I love that little creek. One of my favorite memories was fishing as a kid with my dad and he was trying to instil some flyfishing knowledge into me. We followed a little ditch that joined with the main stream. It was small maybe 15" at the widest section and about 2' deep. Anyway, he says flip the fly on the other side in the grass and slowly pull it back into the water. I do as I'm told and as the fly twitched the long overhanging grass and broke free to drop into the water a fish jumps up and hits it hard! I was so surprised I fell backwards, thus successfully hooking and flipping the fish up onto shore. :lol: We continued to follow that little ditch and catch fish after fish for hours. We were just talking about heading back up this last weekend. Glad you were able to get out. I'm sure RapalaHunter needed the break from his studies. :mrgreen:


----------



## FishMogul (Sep 8, 2007)

LOAH said:


> Goob, the UM stands for United Moroni. It was named by (or for) the United Moroni Brethren. A guy I know dug and dug through church history records to find that out. He offered more explanation than that, but I can't remember much more than what it stood for.
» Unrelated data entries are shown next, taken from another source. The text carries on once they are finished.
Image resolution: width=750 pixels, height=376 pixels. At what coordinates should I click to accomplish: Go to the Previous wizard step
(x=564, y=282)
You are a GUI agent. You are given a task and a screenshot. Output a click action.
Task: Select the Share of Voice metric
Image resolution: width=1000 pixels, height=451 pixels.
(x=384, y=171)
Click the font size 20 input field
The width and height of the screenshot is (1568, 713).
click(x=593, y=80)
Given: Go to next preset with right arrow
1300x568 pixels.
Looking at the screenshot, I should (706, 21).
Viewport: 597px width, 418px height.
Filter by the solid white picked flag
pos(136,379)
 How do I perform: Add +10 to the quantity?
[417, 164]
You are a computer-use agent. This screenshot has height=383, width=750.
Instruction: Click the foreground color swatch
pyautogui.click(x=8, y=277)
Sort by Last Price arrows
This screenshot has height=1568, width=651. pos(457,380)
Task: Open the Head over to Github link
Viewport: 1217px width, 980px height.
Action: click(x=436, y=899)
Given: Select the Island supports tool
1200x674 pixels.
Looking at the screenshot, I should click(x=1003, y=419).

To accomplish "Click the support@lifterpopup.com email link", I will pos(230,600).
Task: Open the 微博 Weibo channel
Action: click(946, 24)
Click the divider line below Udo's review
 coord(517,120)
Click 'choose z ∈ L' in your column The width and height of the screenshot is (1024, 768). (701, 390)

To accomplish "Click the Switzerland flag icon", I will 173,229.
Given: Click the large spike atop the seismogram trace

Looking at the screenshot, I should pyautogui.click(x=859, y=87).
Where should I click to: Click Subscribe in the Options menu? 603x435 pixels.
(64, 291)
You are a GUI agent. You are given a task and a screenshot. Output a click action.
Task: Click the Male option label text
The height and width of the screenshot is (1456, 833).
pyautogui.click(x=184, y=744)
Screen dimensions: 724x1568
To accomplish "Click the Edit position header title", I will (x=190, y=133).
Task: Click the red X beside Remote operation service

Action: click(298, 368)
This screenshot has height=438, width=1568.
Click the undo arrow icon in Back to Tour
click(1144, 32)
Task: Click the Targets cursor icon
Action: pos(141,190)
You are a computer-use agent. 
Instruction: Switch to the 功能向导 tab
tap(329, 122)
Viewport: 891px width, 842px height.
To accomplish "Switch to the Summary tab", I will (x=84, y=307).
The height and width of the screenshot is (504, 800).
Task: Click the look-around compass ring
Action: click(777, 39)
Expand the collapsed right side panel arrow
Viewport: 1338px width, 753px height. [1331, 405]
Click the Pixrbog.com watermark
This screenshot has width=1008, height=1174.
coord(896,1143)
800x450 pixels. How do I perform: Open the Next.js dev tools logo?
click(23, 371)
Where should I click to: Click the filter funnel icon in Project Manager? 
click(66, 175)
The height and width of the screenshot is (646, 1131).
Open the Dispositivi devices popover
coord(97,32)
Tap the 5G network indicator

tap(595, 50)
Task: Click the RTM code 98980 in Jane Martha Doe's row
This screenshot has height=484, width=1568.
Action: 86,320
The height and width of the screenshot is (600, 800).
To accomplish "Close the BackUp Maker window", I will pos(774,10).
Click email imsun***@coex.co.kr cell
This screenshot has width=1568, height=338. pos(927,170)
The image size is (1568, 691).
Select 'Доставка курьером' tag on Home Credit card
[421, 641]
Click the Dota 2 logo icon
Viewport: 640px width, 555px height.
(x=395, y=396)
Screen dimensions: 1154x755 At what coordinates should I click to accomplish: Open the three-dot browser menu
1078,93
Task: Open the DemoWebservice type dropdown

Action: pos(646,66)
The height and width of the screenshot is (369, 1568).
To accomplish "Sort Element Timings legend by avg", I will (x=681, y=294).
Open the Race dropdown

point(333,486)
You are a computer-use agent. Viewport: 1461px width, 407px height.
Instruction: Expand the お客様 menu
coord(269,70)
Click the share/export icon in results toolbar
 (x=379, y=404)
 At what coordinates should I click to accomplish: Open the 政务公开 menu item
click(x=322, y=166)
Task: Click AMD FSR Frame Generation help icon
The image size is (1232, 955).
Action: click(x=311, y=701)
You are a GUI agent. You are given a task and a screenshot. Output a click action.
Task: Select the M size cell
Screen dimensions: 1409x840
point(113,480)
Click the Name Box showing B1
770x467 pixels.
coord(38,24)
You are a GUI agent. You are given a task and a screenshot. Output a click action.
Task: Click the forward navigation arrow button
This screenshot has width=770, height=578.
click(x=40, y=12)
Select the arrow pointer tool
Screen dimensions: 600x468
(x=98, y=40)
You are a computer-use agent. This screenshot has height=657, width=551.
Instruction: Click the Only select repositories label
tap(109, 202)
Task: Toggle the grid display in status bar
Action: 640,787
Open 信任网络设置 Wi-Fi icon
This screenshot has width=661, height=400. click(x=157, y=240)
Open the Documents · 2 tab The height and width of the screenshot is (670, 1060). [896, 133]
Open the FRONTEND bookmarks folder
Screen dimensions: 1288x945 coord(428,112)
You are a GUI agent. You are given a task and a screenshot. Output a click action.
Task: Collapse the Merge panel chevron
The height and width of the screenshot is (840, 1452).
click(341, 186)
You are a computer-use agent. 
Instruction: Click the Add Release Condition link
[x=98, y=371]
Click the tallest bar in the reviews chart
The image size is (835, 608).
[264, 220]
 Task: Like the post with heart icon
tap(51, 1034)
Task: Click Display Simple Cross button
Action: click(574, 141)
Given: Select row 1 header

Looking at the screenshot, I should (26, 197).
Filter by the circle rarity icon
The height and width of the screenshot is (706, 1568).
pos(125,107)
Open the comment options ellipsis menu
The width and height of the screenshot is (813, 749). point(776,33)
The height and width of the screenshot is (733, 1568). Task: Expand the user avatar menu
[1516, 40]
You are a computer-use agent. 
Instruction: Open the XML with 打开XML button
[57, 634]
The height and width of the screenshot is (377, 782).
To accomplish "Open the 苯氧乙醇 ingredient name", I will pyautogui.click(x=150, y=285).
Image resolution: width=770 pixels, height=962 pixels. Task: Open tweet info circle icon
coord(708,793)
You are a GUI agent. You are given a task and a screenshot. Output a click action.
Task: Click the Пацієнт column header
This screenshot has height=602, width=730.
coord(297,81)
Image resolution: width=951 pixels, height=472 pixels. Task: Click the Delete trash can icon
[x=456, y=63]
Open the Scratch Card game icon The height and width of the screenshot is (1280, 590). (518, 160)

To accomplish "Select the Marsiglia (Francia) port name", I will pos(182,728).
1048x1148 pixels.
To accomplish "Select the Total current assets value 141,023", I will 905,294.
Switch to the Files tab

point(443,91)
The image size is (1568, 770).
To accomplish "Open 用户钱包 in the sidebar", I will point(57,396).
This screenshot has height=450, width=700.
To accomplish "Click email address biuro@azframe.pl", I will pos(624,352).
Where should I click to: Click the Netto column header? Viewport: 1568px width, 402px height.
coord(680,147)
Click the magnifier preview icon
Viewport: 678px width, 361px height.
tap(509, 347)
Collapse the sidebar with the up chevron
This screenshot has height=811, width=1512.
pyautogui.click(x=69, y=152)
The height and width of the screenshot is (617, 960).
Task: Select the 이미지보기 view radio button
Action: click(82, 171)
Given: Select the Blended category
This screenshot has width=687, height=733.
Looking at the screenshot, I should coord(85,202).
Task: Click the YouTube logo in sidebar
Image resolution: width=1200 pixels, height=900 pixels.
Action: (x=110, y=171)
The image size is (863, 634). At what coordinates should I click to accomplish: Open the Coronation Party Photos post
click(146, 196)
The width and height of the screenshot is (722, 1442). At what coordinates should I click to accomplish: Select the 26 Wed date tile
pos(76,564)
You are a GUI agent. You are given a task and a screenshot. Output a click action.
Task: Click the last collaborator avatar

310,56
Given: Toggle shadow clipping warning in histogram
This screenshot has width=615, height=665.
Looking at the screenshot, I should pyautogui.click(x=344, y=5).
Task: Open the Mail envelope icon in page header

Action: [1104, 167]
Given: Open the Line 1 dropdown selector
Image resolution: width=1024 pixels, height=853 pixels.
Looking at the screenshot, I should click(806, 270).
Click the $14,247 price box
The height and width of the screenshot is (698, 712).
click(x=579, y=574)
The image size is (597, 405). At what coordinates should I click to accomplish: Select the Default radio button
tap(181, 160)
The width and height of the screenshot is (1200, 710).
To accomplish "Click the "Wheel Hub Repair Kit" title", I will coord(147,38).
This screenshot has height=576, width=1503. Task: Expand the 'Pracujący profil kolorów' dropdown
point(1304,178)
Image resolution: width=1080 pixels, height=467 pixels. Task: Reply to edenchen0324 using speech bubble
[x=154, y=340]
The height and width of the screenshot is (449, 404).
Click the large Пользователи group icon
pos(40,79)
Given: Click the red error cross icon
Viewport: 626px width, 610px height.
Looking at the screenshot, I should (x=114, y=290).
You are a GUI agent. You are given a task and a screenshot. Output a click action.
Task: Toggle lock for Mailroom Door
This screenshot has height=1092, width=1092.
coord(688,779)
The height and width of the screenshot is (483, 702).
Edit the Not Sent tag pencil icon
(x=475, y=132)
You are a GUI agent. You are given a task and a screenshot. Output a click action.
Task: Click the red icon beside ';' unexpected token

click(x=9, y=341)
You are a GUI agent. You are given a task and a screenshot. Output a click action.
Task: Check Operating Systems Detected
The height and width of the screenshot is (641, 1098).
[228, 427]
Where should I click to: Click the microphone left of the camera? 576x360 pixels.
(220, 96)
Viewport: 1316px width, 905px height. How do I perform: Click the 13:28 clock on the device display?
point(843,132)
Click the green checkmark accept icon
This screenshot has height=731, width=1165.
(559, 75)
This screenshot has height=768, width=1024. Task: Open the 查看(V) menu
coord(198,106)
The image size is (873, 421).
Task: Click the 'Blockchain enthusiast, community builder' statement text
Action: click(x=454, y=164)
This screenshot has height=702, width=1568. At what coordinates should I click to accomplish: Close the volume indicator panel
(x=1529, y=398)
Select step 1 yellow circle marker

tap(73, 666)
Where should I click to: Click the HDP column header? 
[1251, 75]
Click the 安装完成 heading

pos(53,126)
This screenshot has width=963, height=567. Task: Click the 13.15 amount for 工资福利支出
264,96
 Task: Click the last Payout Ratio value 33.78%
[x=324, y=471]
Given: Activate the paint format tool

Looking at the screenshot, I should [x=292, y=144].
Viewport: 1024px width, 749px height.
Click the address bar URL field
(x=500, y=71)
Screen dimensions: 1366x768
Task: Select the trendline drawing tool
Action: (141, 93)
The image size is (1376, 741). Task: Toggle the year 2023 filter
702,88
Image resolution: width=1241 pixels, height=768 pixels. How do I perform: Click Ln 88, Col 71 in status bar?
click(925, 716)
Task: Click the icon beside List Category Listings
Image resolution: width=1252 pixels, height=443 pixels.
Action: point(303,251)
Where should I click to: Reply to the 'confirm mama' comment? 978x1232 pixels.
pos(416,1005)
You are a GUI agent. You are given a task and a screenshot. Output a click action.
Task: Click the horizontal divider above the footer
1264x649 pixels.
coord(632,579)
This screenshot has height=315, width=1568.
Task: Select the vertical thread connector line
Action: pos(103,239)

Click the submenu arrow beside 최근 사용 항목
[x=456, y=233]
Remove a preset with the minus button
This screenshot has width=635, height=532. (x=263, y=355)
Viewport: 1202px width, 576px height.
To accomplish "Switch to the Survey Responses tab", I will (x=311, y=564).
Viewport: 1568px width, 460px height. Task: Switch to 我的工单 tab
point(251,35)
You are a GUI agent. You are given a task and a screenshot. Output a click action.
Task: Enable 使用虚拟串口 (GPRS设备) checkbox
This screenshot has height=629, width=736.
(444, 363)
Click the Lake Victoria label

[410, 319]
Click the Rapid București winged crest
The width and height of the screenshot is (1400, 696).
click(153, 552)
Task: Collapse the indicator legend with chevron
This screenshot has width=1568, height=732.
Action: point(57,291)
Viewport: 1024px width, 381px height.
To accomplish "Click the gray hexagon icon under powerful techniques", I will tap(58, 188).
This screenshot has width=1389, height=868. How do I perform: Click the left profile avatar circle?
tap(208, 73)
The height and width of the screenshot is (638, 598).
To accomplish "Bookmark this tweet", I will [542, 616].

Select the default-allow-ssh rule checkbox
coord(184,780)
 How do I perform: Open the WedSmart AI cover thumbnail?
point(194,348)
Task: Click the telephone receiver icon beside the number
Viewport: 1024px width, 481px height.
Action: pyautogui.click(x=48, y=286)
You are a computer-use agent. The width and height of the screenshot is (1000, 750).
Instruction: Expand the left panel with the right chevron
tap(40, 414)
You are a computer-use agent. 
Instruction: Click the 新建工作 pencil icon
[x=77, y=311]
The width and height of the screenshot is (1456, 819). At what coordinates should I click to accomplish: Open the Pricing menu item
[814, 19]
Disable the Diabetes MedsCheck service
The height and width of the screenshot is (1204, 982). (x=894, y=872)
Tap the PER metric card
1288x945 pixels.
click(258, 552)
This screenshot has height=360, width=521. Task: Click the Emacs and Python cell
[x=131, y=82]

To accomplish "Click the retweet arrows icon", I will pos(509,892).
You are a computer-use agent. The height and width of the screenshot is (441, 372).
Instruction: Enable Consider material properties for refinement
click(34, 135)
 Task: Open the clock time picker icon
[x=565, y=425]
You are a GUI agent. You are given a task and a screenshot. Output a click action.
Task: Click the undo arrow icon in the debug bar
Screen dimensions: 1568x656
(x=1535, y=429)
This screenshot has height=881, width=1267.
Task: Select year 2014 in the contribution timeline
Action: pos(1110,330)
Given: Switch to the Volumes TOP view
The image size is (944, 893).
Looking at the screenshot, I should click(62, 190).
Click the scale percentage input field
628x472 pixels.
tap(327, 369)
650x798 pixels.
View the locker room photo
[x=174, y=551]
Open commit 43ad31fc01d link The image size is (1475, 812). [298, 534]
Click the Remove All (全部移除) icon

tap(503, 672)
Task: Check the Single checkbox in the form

I believe the UM folks had something to do with settling that area or some such.
> 
> *"So where should we set up camp?"
> 
> ...


I think that sums up how most places were settled back in the day ... thanks for the history lesson. who needs skool *\-\* when you can simply browse the forums.


----------



## Kingfisher (Jul 25, 2008)

it is also the united moroni water and irrigation company. tied to the water rights of um creek. although it is an interesting name, there is a land and cattle ranch near jacks peak nevada named the "very little land and **** few cattle company". one of my personal favorites... has a very big sign on the gate and a ratty old camp trailer just inside.


----------



## Kingfisher (Jul 25, 2008)

and while we are on it, the town of veyo, north of st george stands for the
"virtuous and enterprising youth organization". the kids would ferry folks from st george across the santa clara as i am told whilst on there way up to pine valley for a respite from the heat of the valley


----------



## whiteknuckler (Apr 1, 2009)

time to break out the fly rod,


----------